Abstracts & Commentary
Synopsis: Deep brain stimulation of the subthalamic nucleus appears to affect sexual functioning in a small but positive way. Male patients with Parkinson’s Disease, especially when younger than 60, appeared more satisfied with their sexual well-being over a short-term follow-up period.
Source: Castelli L, et al. Sexual Well-Being in Parkinsonian Patients After Deep Brain Stimulation of the Subthalamic Nucleus. J Neurol Neurosurg Psychiatry. 2004;75:1260-1264.
Sexual function in people with Parkinson’s Disease (PD) is likely affected by a complex interplay of factors, including the disease itself, medication changes, and psychological and social effects. This report provides the first data concerning changes in sexual well-being in patients with advanced PD, after deep brain stimulation (DBS) targeting the subthalamic nucleus (STN). Improvements in motor function, as well as decreased medication requirements are well-documented results of this surgical intervention, but its effects on non-motor symptoms are less clear.1 Castelli and colleagues investigated a group of 31 patients with PD, complicated by severe motor fluctuations and drug-related dyskinesias. Twenty-one of the 31 patients were male, mean age was 61.7 years, and mean disease duration was 16.9 years. Sexual function was evaluated with the sexual functioning inventory (SFI), a newly abbreviated form of the Gollombok Rust inventory of sexual satisfaction (GRISS). The full form was found to be unacceptable for those patients in the study. Depression and anxiety were also measured using the Beck Depression Inventory (BDI) and the State-Trait Anxiety Inventory (STAI-X1/X2). Subjects were interviewed 1 month prior to surgery, and 9-12 months after surgery. Total SFI scores were slightly lower after DBS in both men and women, but did not reach statistical significance. Analysis of subdomains revealed only 1 area of statistical significance: improvement in sexual dissatisfaction in male subjects. In the subgroup of men aged less than 60 years old (n = 7), improvements reached statistical significance in domains regarding infrequency of sexual intercourse, dissatisfaction, and avoidance. No correlation could be discerned between changes in sexual function and other variables, including Hoehn and Yahr stage, disease duration, or depression and anxiety.
This is the first report to systematically address the issue of whether STN DBS may influence sexual well-being in PD. Castelli et al are to be commended for initiating this study, in an area notoriously challenging in terms of methodology. Sexual dysfunction in PD is common, as highlighted by Brown and colleagues.2 Despite its importance, there is scant, and sometimes conflicting, information concerning a complex relationship to disease severity and duration, associated autonomic dysfunction, depression, medication effects, and other factors such as hormonal changes, social, and cultural considerations. In this study, changes in SFI scores observed were positive, but for the most part small. It is tempting to ascribe any changes in sexual well-being to a non-specific consequence of overall improvement in physical function. No correlation between SFI score and Hoehn and Yahr stage of PD was revealed in this study, but scores reported do not take into account the full spectrum of severity of motor fluctuations and dyskinesias.

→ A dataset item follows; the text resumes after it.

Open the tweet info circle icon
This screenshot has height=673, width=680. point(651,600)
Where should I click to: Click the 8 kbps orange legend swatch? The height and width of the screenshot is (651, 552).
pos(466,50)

Therefore, they may not reflect motor symptoms that interfere with sexual function, such as the degree of rigidity or abnormal involuntary movements. Overall, interpretation is limited given the small number of participants, along with use of a novel version of an established rating scale as primary outcome measure. Therefore, possible contributions of mood, medication reduction, and other factors influenced by DBS cannot be ruled out. Finally, little attention has been paid, to date, to effects of PD upon women’s sexuality, although they clearly exist.3 No significant improvement in women’s sexual well-being was demonstrated, but again this may be due to small numbers involved and difficulties in data collection. This emphasizes the need for further study of this complex area of patients’ lives, and should encourage physicians to communicate with their patients about sexual function. Claire Henchcliffe
Claire Henchcliffe, MD is an Assistant Professor of the Department of Neurology at the Weill Medical College of Cornell University, New York, NY.
1. Limousin P, et al. N Engl J Med. 1998;339:1105-1111.
2. Brown RG, et al. J Neurol Neurosurg Psychiatry. 1990;53:4810-4816.
3. Welsh M, et al. Mov Disorders. 1997;12:923-927.